ABOUT THIS EXERCISE:
Where the line with "Toggle the 显示主点云 (3D画布) checkbox" appears below, start writing out lines exactly, and finish with the line with "Task: Click the Google", which is included; write out nothing else.

DATA:
• • • • •

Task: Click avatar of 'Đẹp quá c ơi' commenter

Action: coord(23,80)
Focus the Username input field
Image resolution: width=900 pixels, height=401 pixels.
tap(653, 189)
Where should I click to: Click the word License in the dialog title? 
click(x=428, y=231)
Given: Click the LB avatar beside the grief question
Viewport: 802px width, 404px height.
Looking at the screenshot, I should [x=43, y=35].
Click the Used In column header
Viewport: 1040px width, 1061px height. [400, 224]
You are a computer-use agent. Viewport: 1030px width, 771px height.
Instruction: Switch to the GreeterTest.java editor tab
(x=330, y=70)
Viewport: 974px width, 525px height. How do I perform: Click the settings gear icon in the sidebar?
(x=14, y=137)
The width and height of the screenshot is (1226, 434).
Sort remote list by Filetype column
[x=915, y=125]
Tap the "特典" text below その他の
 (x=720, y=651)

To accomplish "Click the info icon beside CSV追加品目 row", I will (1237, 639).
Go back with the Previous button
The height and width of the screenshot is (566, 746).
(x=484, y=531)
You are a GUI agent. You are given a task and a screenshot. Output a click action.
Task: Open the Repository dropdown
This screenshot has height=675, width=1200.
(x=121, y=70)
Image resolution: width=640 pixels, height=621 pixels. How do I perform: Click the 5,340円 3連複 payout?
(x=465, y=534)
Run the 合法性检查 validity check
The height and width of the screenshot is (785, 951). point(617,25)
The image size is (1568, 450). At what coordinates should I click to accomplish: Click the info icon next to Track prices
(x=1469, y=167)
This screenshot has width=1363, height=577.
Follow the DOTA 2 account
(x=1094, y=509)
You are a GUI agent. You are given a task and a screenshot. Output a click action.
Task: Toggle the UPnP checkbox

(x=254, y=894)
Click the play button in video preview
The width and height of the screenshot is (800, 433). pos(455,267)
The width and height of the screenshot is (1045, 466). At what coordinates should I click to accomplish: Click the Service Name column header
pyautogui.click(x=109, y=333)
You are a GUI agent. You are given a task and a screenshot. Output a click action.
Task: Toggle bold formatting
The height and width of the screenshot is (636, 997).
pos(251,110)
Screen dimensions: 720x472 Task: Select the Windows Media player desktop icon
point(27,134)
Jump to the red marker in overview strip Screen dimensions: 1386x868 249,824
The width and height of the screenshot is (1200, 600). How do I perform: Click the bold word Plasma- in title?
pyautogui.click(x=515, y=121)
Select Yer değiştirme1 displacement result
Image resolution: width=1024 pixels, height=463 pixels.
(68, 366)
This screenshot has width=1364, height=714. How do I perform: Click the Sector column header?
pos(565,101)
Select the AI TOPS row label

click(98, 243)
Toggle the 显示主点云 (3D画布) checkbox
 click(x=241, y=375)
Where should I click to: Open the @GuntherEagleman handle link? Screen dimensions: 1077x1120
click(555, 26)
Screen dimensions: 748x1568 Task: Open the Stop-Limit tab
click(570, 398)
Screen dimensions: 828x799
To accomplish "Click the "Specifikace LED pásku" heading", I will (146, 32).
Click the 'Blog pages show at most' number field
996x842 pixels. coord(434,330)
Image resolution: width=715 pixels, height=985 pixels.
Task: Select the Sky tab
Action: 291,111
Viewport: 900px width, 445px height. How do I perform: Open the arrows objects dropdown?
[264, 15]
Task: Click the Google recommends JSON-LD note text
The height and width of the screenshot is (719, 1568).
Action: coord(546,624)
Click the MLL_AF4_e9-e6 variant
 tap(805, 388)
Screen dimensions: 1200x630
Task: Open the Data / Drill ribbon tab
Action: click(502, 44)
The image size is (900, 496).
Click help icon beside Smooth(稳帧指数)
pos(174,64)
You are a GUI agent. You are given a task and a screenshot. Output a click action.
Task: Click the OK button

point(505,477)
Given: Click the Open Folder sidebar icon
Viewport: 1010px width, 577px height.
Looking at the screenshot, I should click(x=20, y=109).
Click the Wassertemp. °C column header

• • • • •

SOLUTION:
Toggle the 显示主点云 (3D画布) checkbox
 click(x=241, y=375)
Where should I click to: Open the @GuntherEagleman handle link? Screen dimensions: 1077x1120
click(555, 26)
Screen dimensions: 748x1568 Task: Open the Stop-Limit tab
click(570, 398)
Screen dimensions: 828x799
To accomplish "Click the "Specifikace LED pásku" heading", I will (146, 32).
Click the 'Blog pages show at most' number field
996x842 pixels. coord(434,330)
Image resolution: width=715 pixels, height=985 pixels.
Task: Select the Sky tab
Action: 291,111
Viewport: 900px width, 445px height. How do I perform: Open the arrows objects dropdown?
[264, 15]
Task: Click the Google recommends JSON-LD note text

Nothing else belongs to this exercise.